- [EXERCISE AIM]:
Output only the lines below from the one holding "The height and" down to the one holding "Task: Click the page title about section 89", both end lines included and every picture dropped.

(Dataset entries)
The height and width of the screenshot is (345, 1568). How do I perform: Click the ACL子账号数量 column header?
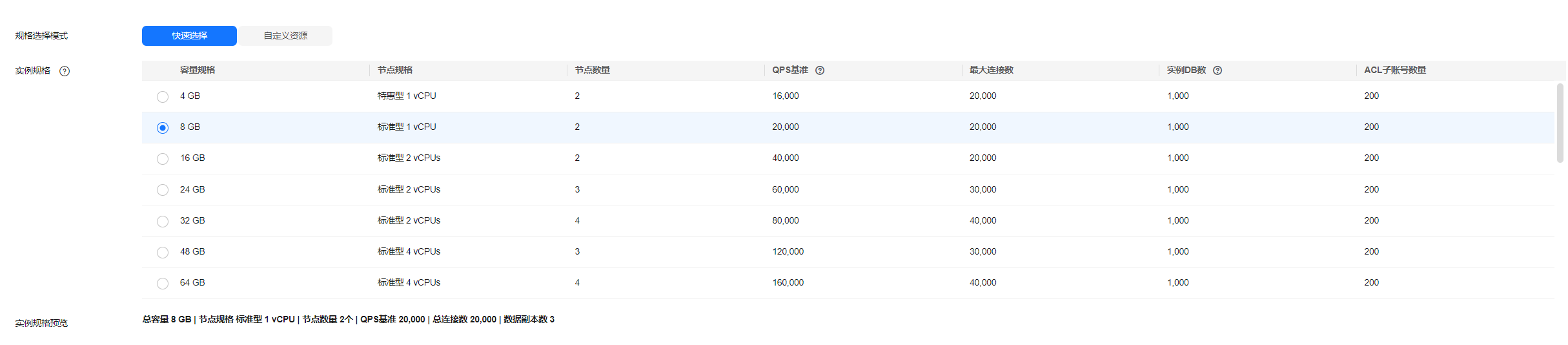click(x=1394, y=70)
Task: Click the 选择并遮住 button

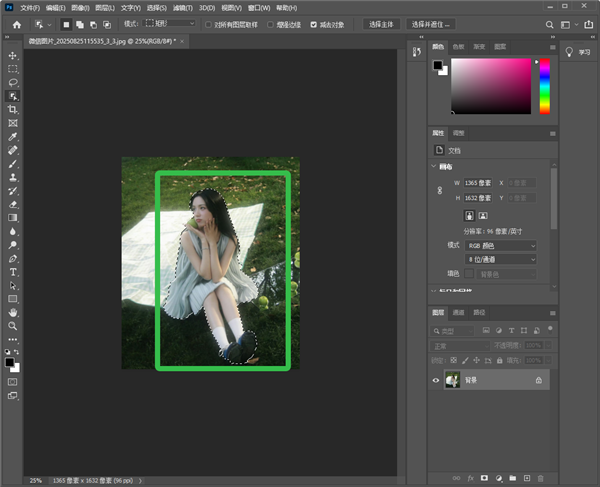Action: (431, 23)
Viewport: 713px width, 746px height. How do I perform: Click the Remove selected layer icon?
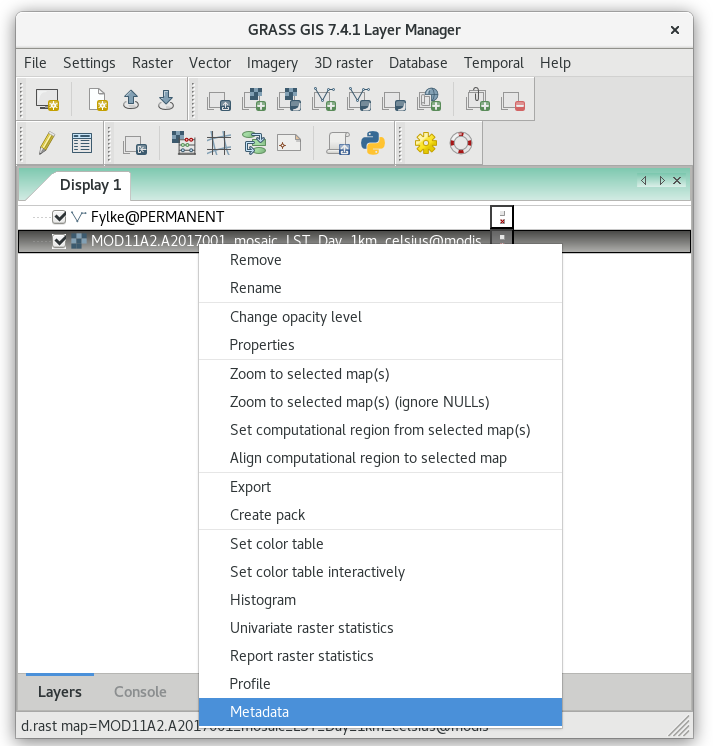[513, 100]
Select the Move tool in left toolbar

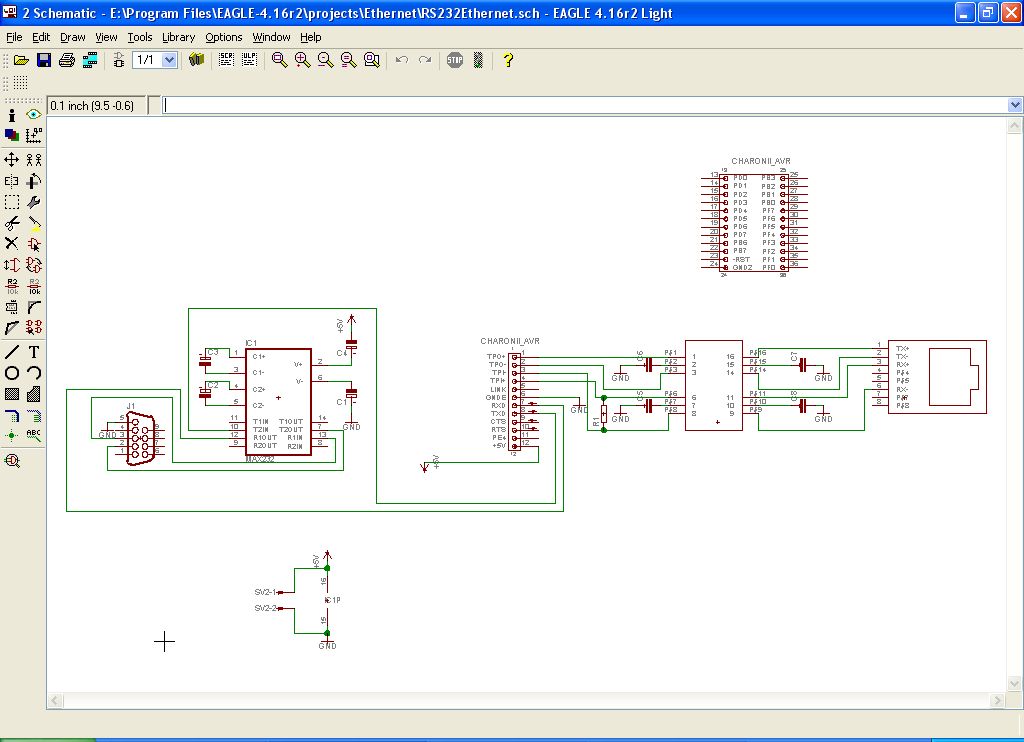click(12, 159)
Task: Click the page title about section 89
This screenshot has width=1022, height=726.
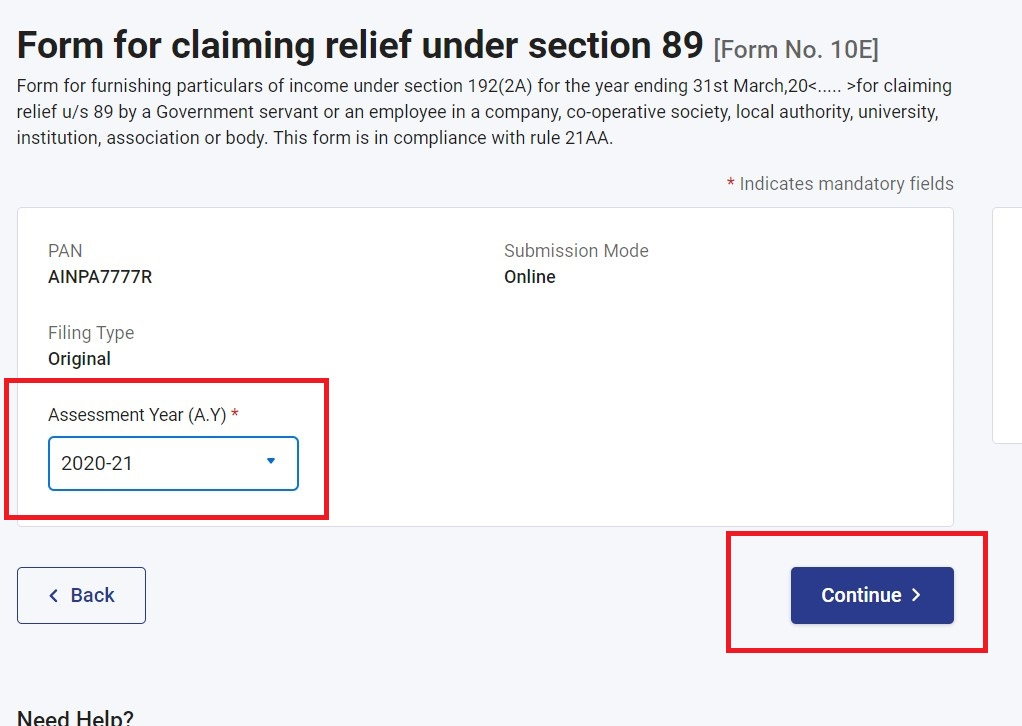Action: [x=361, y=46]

--

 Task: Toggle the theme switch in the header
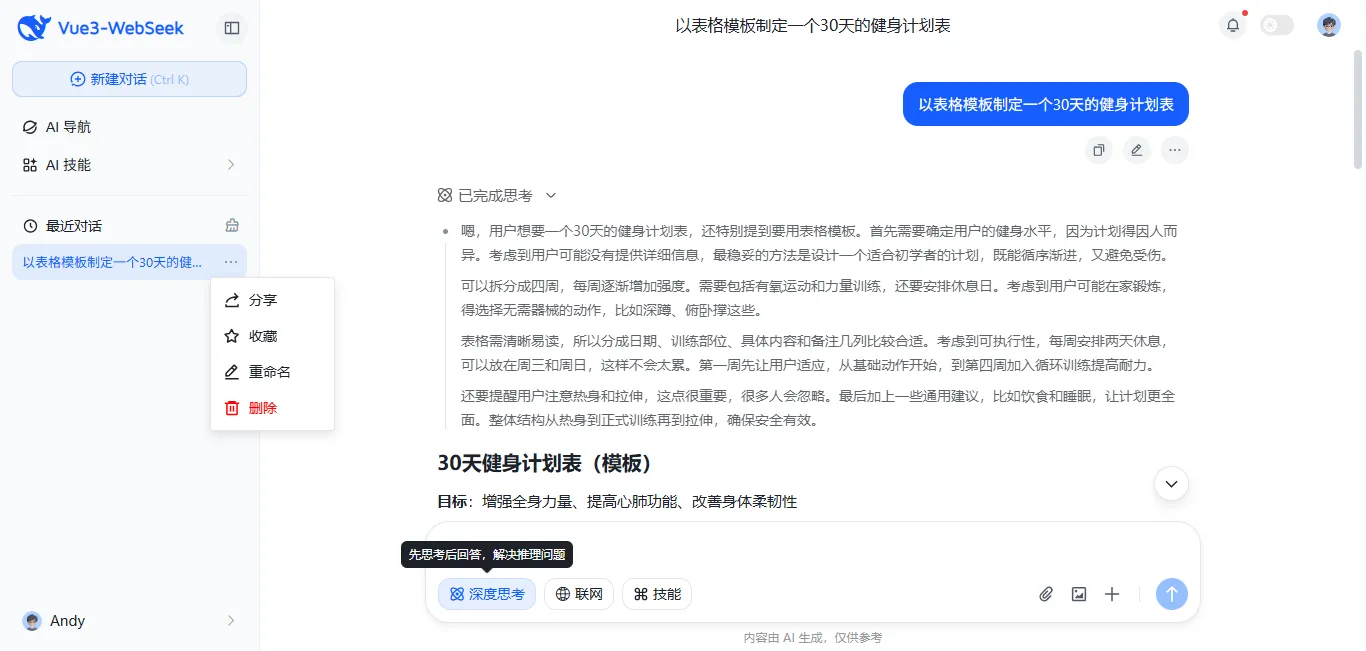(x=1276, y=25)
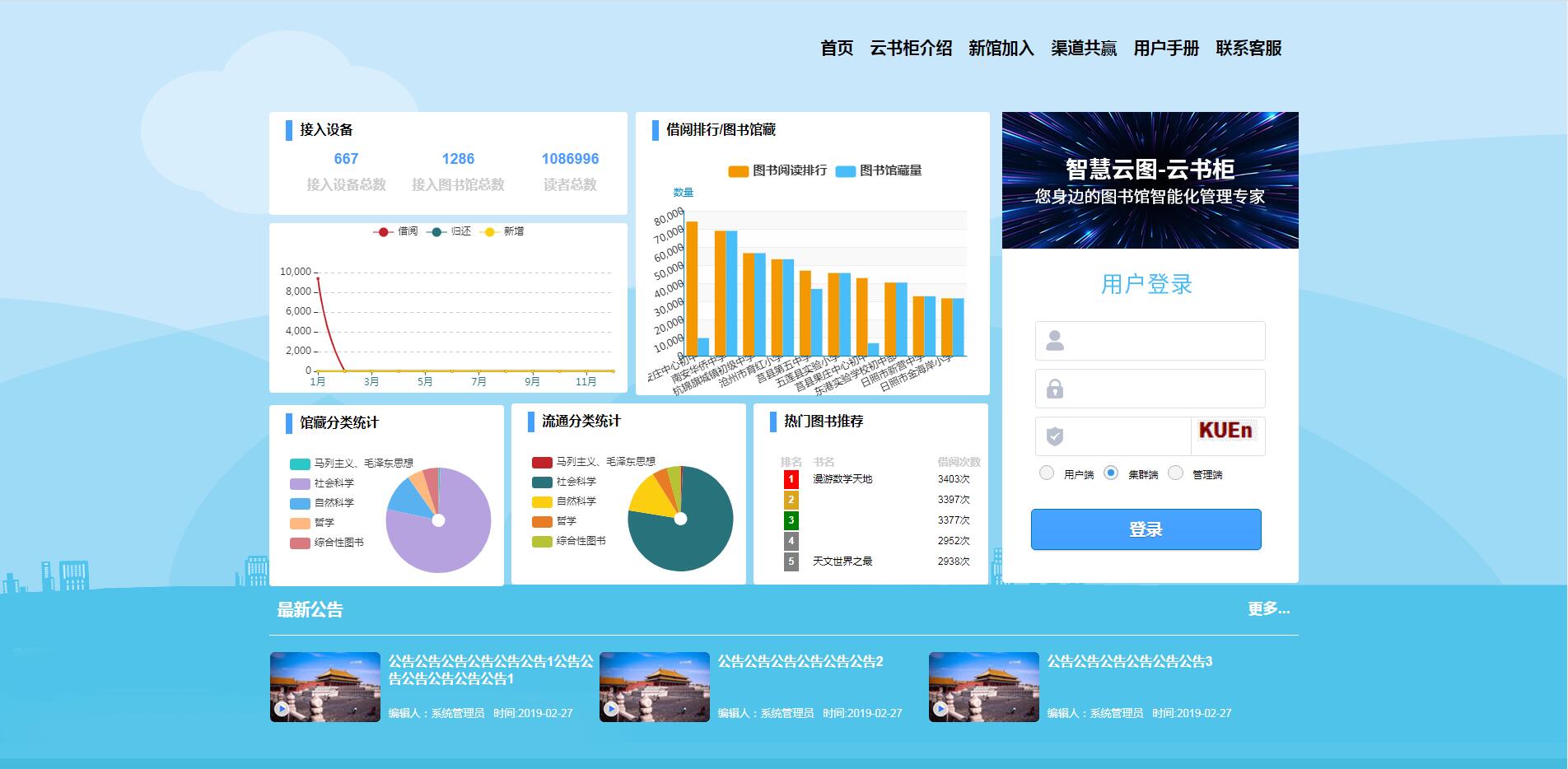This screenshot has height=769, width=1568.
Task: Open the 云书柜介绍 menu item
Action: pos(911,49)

- [OUTPUT FOR THIS EXERCISE]:
The height and width of the screenshot is (345, 1568). How do I perform: Click the ACL子账号数量 column header?
click(x=1394, y=70)
Task: Click the 选择并遮住 button

Action: (431, 23)
Viewport: 713px width, 746px height. How do I perform: Click the Remove selected layer icon?
[513, 100]
Select the Move tool in left toolbar

click(12, 159)
Task: Click the page title about section 89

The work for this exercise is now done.